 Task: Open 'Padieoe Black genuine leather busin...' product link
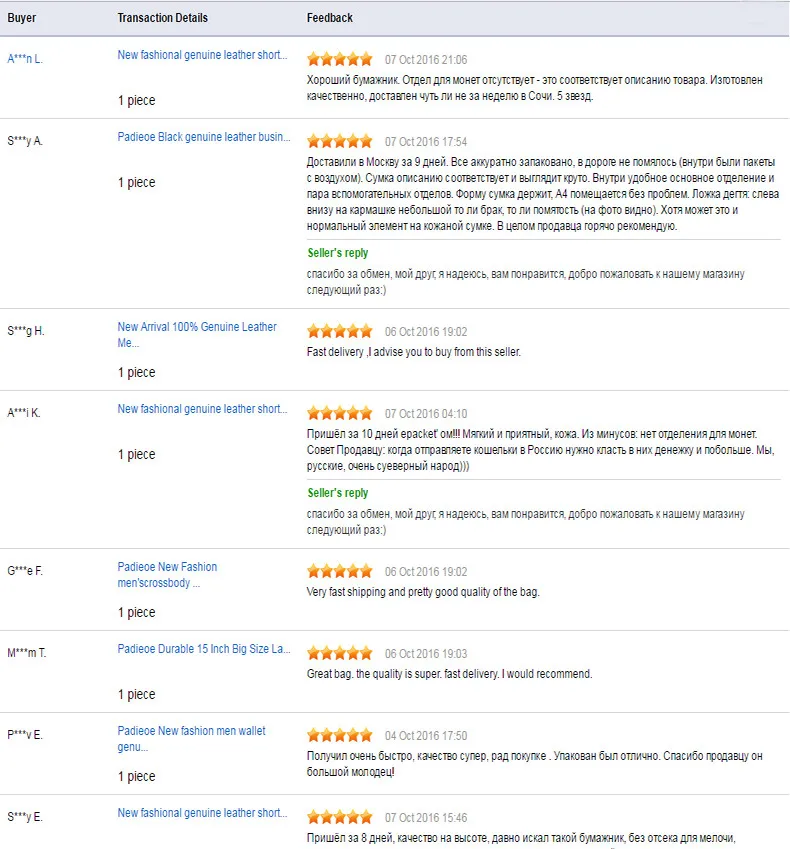[204, 137]
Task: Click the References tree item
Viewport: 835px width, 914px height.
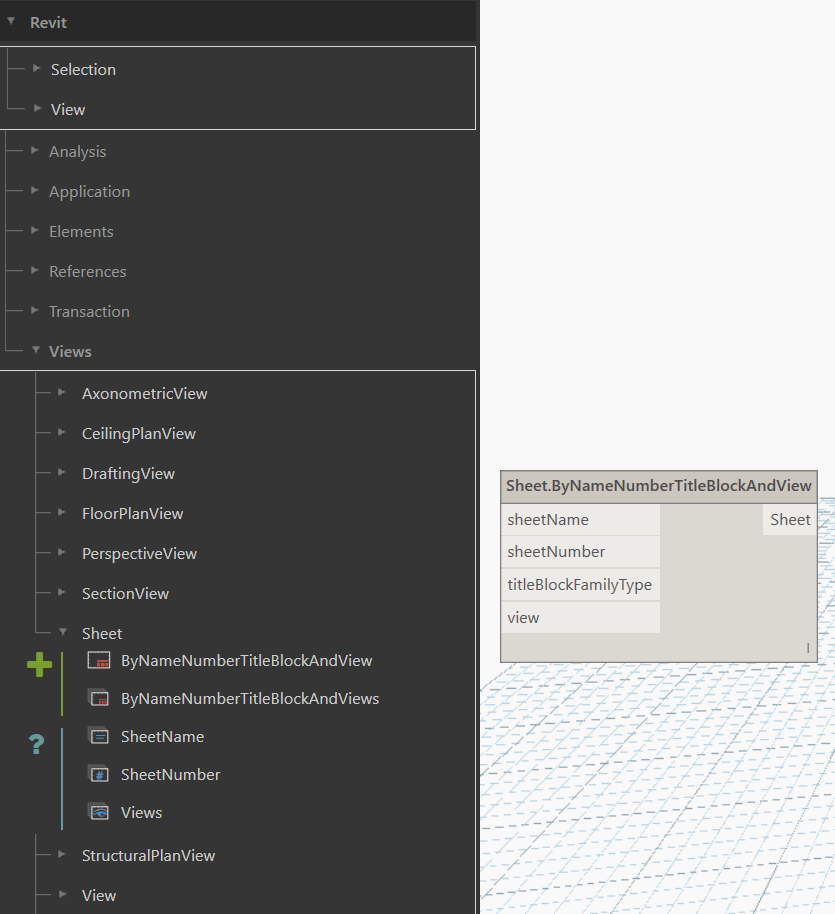Action: coord(87,271)
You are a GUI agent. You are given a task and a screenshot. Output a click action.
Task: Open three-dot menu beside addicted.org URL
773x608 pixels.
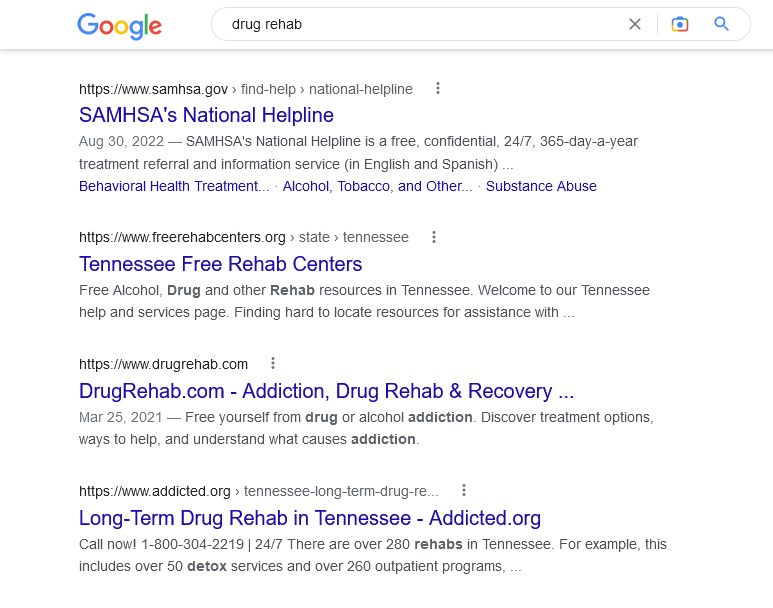coord(463,490)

Exercise brief
Line by line, return the listing above exactly, dropping every picture.

Output below
 Task: Open 'Padieoe Black genuine leather busin...' product link
[204, 137]
Task: Click the References tree item
Viewport: 835px width, 914px height.
Action: coord(87,271)
You are a GUI agent. You are given a task and a screenshot. Output a click action.
Task: Open three-dot menu beside addicted.org URL
773x608 pixels.
coord(463,490)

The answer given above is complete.